The most common oral diseases are dental cavities, periodontal (gum) disease, oral cancer, oral infectious diseases, trauma from injuries, and genetic lesions. Dental cavities and periodontal disease are major causes of tooth loss. Complete loss of natural teeth is widespread  and particularly affects older people. Globally, about 30% of people aged 65–74 have no natural teeth. Across the world, 16-40% of children in the age range 6 to12 years old are affected by dental trauma due to unsafe playgrounds, unsafe schools, road accidents, or violence.

 

Let’s take a look at the oral health profile in Nigeria about Dental Caries-

Per Cent Affected; DMFT; Different Age Groups

DMFT and DMFS describe the amount – the prevalence – of dental caries in an individual.

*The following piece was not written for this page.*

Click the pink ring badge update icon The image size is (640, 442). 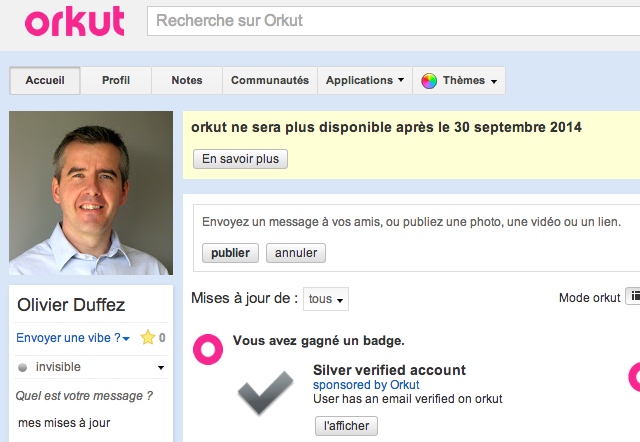tap(207, 348)
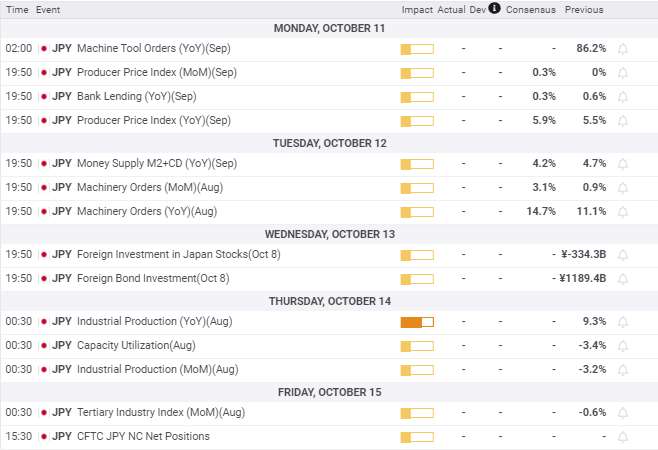Toggle alert bell for Capacity Utilization
658x450 pixels.
point(623,345)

DMFT and DMFS are means to numerically express the caries prevalence and are obtained by calculating the number of Decayed (D); Missing (M); Filled (F); Teeth (T) or surfaces (S).

 

 

*A total of 87, 63, 80 and 128, 12, 13, 14 and 15 year olds respectively were studied from 8 schools in the Egor District, Edo state.
** A total of 1,600 schoolchildren were studied from 10 public and 10 private schools in Lagos State.

 Caries trends; DMFT; Different Age groups

 

* Egor District
** Lagos state
*** 50-60 years, Benin City
**** 61-70 years, Benin City

We can see there is a significant decrease in DMFT in 2005 compared to 1990 – 91. There’s still a need for proper oral hygiene as the mean for DMFT increases with age.

On this day March 20, the oral health community presented five oral health policy calls to action;

The oral health community wants policymakers to:

1. Integrate oral diseases into policies addressing non-communicable diseases (NCDs) and general health more broadly to secure health and well-being throughout life

Key message: You can’t be healthy without good oral health. Oral health is one of the main pillars of overall health and well-being and, given the shared risk factors with other NCDs, should be integrated into policies addressing them.

2. Implement cost-effective, evidence-based population-wide oral health promotion measures

Key message: population-based public health interventions such as measures to address affordable access to fluoride
and reduce sugar consumption can positively influence oral health outcomes and decrease costs to the individual and
to the economy.

3. Recognize that oral health is a basic human right and essential to maintaining a good quality of life by providing universal health coverage and implementing policies that address social determinants

Key message: broader integrative policies that take account of common risk factors and the root determinants of
health through an ‘oral health in all policies’ approach, will result in equitable approaches to promoting better oral health and general health.

4. Prioritize surveillance, monitoring and evaluation of oral diseases and recognize that this is an integral part of routine epidemiological data collection

Key message: oral health data must be integrated into national disease surveillance. Monitoring risk factors and oral health needs is fundamental to developing appropriate interventions and programmes as well as to evaluating their effectiveness for long-term positive health outcomes.

5. Leverage World Oral Health Day on March 20 to promote oral health and support the work of national dental associations

Key message: World Oral Health Day is an internationally-recognized campaign that provides the ideal platform for governments to work with national dental associations to understand their country’s oral health challenges and launch policies that address oral diseases at a local, national and regional level.